On December 14, 2022, the Securities and Exchange Commission (SEC) adopted amendments and certain enhanced disclosure requirements related to Rule 10b5-1 trading plans. The new amendments include:

  • Additional conditions to avail oneself of the Rule 10b5-1 affirmative defense to insider trading liability, including:

    • New cooling-off periods for directors, officers, and certain other individuals (but not companies);

    • A requirement that directors and officers include a certification in the Rule 10b5-1 trading plan at the time of entering into or modifying such plan;

    • Restrictions on the ability of an individual (other than a company) to use multiple overlapping Rule 10b5-1 trading plans, subject to certain exceptions; and

    • Limitations on the ability of an individual (other than a company) to rely on Rule 10b5-1 for more than a single-trade Rule 10b5-1 trading plan during any 12-month period.

  • Additional company disclosure requirements, including:

    • Quarterly disclosure related to the adoption, modification, or termination of Rule 10b5-1 trading plans and certain other trading arrangements on an individualized basis by a company's directors and officers;

    • Annual disclosure related to a company's insider trading policies and procedures and the filing of such insider trading policies and procedures as an exhibit to the company's annual report; and

    • Tabular and narrative disclosures related to the timing of equity award grants to specified insiders.

  • Amending Section 16 Forms 4 and 5 to require Section 16 insiders to identify transactions made under Rule 10b5-1 trading plans and to require disclosure of gifts of securities within two business days on Form 4 rather than annually on a Form 5.

The final rules become effective February 27, 2023. The new rules will not impact existing Rule 10b5-1 trading plans or new or modified Rule 10b5-1 trading plans entered into prior to February 27, 2023. Companies will be required to comply with the new disclosure requirements in Forms 10-Q, 10-K, and 20-F and in any proxy or information statements in the first filing that covers the first full fiscal period that begins on or after April 1, 2023. Section 16 reporting persons will be required to comply with the amendments to Forms 4 and 5 for beneficial ownership reports filed on or after April 1, 2023. The final amendments defer by six months (or until October 1, 2023) the date of compliance with the additional disclosure requirements for smaller reporting companies (SRCs).

Rule 10b5-1 Background

Section 10(b) of the Securities and Exchange Act of 1934, as amended (Exchange Act), and Rule 10b-5 promulgated thereunder, prohibit the purchase or sale of a company's securities on the basis of material nonpublic information about the securities or the company in breach of a duty of trust and confidence owed to the company, its stockholders, or any other person who is the source of the material nonpublic information.
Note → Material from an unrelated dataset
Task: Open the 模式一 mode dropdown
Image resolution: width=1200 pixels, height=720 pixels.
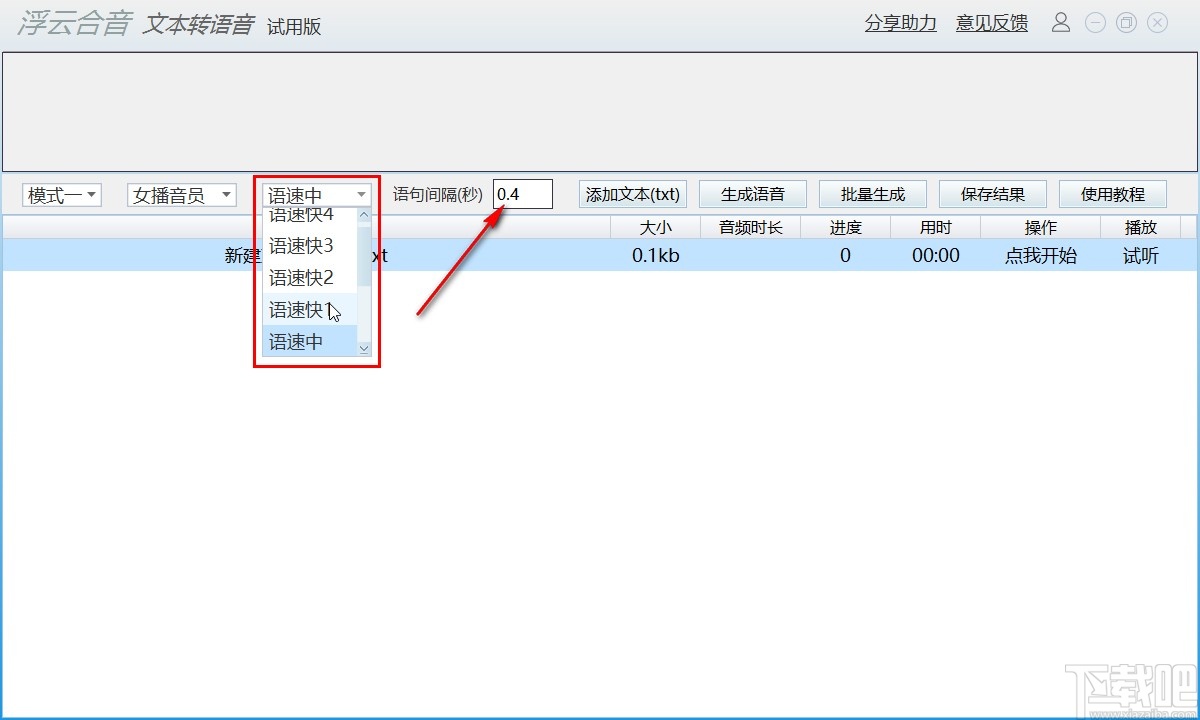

Rule 10b5-1 under of the Exchange Act provides companies and their insiders an affirmative defense to such insider trading liability for trades that meet certain conditions designed to ensure that the decision to purchase or sell securities, as well as the terms of the purchase or sale, were not based on material nonpublic information. Such Rule 10b5-1 trading plans must be made in good faith at a time when the company or company insider does not possess material nonpublic information and not with the intent to evade the insider trading prohibitions. A Rule 10b5-1 trading plan must (1) specify the amount of securities to be purchased or sold and the price and date at which the securities are to be purchased or sold; (2) include a written formula, algorithm, or computer program for determining the amount of securities to be purchased or sold and the price and date at which the securities are to be purchased or sold; or (3) prohibit the person entering into the Rule 10b5-1 trading plan from exercising any subsequent influence over how, when, or whether to effect purchases or sales, provided that the broker/dealer who did exercise such influence must not have been aware of the material nonpublic information when doing so.

To address concerns that corporate insiders may be abusing the Rule 10b5-1 affirmative defense while trading securities opportunistically on the basis of material nonpublic information, the new rules add additional conditions for insiders to utilize the Rule 10b5-1 affirmative defense. These include the adoption of a mandatory cooling-off period, additional director and officer certifications, restrictions on the use of multiple overlapping Rule 10b5-1 trading plans and single-trade Rule 10b5-1 trading plans, and revisions to the good faith condition set forth in Rule 105b-1(c)(1).

New Cooling-Off Period

The new rules require Rule 10b5-1 trading plans adopted (or modified) by a director or an "officer" (as defined in Rule 16a-1(f)) (Section 16 Officer) to include a cooling-off period lasting until the later of: (1) 90 days following the adoption or modification of the Rule 10b5-1 trading plan or (2) two business days following the filing of the Form 10-Q or Form 10-K for the fiscal quarter in which the Rule 10b5-1 trading plan was adopted or modified. The required cooling-off period is subject to a maximum of 120 days after the adoption of a Rule 10b5-1 trading plan.

For persons other than the company, its directors, or Section 16 Officers, the new rules require a shorter 30-day cooling-off period before any trading can commence under the Rule 10b5-1 trading plan after its adoption or modification.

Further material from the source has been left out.